Start-up Method

tools+configs is the most basic training method of HAT at the moment. But in many cases, we need to deal with multi-card or distributed environments. These environments need to rely on some third-party libraries in order to be able to organize the basic training approach in multiple environments in an efficient way.

In a multi-card or distributed environment, the common boot methods are torchrun and so on. Here we briefly talk about the differences between these boot methods using commands.

Here is an example of float training with resnet18, and all the current HAT supported startup methods are listed for reference.

The Simplest Mode

This mode supports a range of single-machine single-card and single-machine multi-card two modes and does not support multi-machine multi-card, whose configuration only involves the modification of the index of device_ids in the configs.

Note that the mode of single-machine multi-card is actually implemented with the help of torch.multiprocess, which effectively manages all the processes inside the single machine, which is why it does not support multiple machines.

# Single-machine Single-card python3 tools/train.py --config configs/classification/resnet18.py --stage float # Single-machine Multi-card (by setting device_ids in config) python3 tools/train.py --config configs/classification/resnet18.py --stage float

Torchrun

Note that torchrun requires a version of torch greater than or equal to 1.10.0, as those lower than that use torch.distributed.launch, which is not supported by HAT, and is not recommended to use.

Torchrun is the start-up tool provided by the torch framework to allow users to easily and quickly handle various environment variables inside the distributed environment.

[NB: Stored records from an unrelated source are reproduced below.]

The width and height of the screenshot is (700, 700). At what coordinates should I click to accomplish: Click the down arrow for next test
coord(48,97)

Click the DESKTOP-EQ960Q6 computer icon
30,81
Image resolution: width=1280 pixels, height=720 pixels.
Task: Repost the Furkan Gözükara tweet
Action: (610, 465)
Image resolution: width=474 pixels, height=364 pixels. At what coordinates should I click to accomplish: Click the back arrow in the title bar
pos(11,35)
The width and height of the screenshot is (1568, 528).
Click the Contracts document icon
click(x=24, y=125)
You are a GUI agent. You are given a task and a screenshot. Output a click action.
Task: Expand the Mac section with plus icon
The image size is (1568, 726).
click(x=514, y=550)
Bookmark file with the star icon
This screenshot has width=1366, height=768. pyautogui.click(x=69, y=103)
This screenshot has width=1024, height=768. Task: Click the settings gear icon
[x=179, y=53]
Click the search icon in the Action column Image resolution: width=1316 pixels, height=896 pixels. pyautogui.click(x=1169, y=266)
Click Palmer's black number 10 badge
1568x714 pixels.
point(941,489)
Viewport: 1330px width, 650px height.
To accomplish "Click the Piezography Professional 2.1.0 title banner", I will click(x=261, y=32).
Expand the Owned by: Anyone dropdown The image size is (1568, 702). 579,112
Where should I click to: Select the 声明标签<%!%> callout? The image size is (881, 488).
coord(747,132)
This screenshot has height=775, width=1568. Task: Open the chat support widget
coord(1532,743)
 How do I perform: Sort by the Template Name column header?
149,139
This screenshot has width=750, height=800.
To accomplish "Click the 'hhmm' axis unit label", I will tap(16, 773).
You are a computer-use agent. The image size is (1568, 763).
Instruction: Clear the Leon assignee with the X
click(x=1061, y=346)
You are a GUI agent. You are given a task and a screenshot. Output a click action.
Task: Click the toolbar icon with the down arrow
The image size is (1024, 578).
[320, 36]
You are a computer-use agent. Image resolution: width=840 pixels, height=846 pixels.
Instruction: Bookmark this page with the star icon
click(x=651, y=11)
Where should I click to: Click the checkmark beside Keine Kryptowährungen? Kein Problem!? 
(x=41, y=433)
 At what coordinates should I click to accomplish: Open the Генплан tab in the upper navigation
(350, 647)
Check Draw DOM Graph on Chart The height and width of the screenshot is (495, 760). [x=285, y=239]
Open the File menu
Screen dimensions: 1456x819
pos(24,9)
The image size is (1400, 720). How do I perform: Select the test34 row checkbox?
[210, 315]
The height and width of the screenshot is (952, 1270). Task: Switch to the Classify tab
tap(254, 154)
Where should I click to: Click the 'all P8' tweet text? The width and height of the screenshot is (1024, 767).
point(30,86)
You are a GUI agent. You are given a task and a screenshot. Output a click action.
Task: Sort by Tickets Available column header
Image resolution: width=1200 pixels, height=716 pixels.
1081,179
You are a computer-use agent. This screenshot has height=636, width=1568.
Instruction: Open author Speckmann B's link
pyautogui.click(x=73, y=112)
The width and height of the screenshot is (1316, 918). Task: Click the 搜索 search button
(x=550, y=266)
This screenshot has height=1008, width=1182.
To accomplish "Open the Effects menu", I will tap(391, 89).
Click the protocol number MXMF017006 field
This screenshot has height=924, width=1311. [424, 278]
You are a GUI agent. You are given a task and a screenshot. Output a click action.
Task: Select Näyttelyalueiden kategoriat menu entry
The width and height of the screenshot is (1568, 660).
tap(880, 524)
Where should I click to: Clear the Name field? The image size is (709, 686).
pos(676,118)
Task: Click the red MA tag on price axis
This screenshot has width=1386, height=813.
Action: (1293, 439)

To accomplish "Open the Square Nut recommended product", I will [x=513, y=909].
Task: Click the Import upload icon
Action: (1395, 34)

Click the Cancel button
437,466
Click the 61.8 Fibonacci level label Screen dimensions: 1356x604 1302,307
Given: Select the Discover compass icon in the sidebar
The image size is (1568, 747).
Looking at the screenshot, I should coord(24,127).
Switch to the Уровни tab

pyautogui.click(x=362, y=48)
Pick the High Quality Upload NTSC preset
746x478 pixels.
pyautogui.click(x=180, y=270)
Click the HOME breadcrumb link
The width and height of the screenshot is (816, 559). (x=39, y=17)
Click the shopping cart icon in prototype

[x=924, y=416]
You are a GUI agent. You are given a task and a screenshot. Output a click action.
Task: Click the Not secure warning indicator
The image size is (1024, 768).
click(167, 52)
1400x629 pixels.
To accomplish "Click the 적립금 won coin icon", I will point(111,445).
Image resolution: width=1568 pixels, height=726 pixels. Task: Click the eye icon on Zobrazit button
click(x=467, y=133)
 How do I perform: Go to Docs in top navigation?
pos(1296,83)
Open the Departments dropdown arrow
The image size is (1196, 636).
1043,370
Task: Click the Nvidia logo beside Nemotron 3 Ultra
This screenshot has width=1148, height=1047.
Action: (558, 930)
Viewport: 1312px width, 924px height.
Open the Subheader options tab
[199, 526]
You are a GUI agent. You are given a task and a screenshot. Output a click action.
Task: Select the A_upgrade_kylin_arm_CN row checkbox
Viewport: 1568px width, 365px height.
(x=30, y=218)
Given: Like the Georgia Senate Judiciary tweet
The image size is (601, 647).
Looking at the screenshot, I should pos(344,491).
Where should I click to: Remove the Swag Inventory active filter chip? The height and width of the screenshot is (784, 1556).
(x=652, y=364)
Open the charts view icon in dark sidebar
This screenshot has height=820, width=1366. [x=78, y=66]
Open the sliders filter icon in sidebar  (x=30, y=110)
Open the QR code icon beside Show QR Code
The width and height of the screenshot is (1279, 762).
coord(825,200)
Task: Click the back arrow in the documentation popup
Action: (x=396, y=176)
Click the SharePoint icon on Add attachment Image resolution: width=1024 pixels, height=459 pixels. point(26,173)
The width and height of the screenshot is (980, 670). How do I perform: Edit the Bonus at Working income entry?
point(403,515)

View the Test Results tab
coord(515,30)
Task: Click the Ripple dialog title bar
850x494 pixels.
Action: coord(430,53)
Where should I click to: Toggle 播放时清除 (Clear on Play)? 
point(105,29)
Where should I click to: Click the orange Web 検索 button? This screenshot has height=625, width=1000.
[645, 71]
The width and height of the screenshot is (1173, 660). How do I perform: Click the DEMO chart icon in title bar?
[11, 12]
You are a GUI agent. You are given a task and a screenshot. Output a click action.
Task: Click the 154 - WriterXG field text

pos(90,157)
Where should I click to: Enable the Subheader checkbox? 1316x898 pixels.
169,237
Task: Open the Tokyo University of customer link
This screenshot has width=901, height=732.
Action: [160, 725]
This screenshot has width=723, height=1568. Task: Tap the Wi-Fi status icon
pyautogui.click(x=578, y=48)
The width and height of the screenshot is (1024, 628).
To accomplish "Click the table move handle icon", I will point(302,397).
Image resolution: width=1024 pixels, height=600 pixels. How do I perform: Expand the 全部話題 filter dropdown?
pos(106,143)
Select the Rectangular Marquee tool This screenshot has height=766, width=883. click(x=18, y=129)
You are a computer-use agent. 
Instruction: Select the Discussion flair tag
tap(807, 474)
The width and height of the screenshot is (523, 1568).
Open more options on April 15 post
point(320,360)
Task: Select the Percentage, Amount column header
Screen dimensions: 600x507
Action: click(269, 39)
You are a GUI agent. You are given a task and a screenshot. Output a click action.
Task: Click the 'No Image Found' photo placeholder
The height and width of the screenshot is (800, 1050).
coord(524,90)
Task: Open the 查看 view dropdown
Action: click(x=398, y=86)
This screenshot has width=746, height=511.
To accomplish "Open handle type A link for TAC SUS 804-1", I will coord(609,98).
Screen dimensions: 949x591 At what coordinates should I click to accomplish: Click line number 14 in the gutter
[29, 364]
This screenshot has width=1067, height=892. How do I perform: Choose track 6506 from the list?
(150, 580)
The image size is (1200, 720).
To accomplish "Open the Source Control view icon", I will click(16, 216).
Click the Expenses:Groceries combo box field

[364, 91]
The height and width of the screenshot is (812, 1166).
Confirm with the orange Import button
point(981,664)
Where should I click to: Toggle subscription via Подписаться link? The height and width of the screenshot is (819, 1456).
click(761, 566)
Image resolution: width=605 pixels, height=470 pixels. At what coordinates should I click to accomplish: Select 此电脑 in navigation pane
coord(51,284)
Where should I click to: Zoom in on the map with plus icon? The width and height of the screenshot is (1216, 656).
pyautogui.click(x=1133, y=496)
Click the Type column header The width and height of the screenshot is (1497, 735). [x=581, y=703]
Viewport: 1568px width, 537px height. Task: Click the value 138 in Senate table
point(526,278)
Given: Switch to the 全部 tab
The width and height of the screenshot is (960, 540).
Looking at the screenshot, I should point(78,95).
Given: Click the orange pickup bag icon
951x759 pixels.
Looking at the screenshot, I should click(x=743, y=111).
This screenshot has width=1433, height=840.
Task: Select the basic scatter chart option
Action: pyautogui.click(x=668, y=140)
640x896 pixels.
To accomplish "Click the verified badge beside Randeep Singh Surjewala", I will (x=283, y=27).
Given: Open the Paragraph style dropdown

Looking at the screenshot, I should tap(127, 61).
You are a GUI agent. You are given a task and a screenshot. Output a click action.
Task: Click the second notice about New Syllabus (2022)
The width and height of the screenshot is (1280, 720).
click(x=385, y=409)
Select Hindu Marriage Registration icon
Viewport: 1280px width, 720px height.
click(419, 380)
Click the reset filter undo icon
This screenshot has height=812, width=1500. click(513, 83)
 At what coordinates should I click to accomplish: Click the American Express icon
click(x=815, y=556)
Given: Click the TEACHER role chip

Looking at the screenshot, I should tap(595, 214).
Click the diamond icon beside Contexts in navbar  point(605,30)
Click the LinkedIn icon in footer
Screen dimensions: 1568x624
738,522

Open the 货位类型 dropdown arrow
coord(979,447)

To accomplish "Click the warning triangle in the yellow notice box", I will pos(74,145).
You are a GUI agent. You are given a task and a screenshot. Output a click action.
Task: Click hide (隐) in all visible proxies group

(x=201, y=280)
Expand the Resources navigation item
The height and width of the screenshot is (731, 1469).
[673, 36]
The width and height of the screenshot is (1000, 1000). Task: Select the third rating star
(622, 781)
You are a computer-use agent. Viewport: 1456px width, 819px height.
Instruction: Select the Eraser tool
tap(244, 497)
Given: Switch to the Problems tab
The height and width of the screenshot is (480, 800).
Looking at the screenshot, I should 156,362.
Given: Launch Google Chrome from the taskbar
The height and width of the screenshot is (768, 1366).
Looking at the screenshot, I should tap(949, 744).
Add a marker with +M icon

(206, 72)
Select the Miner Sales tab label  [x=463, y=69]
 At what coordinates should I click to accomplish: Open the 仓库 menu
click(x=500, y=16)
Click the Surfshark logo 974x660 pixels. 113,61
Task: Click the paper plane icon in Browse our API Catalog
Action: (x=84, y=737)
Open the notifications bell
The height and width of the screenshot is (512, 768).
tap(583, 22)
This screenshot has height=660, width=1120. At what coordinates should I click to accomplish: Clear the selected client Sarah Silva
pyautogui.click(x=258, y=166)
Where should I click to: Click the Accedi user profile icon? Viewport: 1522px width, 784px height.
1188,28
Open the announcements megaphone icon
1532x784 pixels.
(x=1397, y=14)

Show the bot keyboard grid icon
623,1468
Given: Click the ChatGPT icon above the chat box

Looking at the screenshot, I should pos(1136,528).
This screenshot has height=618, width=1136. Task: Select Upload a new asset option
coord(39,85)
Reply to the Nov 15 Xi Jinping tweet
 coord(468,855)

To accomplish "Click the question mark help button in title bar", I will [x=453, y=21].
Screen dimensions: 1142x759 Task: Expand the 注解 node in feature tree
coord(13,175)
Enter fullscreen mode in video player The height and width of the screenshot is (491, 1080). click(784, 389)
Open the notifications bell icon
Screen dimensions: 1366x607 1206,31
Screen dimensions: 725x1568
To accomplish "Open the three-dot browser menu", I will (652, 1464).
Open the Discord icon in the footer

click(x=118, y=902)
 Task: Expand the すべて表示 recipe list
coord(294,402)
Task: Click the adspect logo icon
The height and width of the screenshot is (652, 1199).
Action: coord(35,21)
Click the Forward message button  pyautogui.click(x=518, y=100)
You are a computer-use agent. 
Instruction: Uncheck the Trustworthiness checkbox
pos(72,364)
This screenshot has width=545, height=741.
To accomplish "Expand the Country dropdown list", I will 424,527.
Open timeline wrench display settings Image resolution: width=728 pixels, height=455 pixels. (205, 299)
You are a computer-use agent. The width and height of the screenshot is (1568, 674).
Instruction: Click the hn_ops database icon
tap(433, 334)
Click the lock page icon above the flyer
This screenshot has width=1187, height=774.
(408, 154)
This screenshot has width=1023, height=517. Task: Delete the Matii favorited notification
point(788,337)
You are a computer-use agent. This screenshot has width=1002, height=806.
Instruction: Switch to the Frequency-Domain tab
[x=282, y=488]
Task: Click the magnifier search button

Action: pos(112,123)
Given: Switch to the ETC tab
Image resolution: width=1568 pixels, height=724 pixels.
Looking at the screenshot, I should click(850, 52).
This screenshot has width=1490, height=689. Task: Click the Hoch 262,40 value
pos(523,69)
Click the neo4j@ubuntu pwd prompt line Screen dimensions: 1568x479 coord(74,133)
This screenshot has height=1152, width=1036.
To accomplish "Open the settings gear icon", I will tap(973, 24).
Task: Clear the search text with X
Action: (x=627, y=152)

For details on Torchrun, see Pytorch Community Documents.

# Single-machine Single-card (not recommended for Torchrun) torchrun --nproc_per_node=1 tools/train.py --config configs/classification/resnet18.py --stage float --launcher torch # Single-machine Multi-card (nproc_per_node and config in device_ids card number to keep consistent) # If you need to specify card training you need to add CUDA_VISIBLE_DEVICES separately CUDA_VISIBLE_DEVICES=0,1,2,3” torchrun --nproc_per_node=4 tools/train.py --config configs/classification/resnet18.py --stage float --launcher torch # Multi-machine Multi-card # Node1: torchrun --nnodes=2 --nproc_per_node=4 --rdzv_id=8888 --rdzv_backend=c10d --rdzv_endpoint=hostip1 tools/train.py --config configs/classification/resnet18.py --stage float --launcher torch # Node2 (rdzv_id should be exactly the same as node1): torchrun --nnodes=2 --nproc_per_node=4 --rdzv_id=8888 --rdzv_backend=c10d --rdzv_endpoint=hostip1 tools/train.py --config configs/classification/resnet18.py --stage float --launcher torch

Finally, note that both Python multiprocess and Torchrun are process managers, and the method of communication between processes relies on the initialization method of the process group inside Torch, so the differences in management programs do not affect the training efficiency.

The most important difference among different process management programs is the process management methods they use: for example, when a process quits abnormally, whether it can get the error messages of all nodes from the main process. Or, when a single process throws an exception, whether it can make sure that all the processes exit completely. As for other aspects, such as internal development modes, the difference are not that big.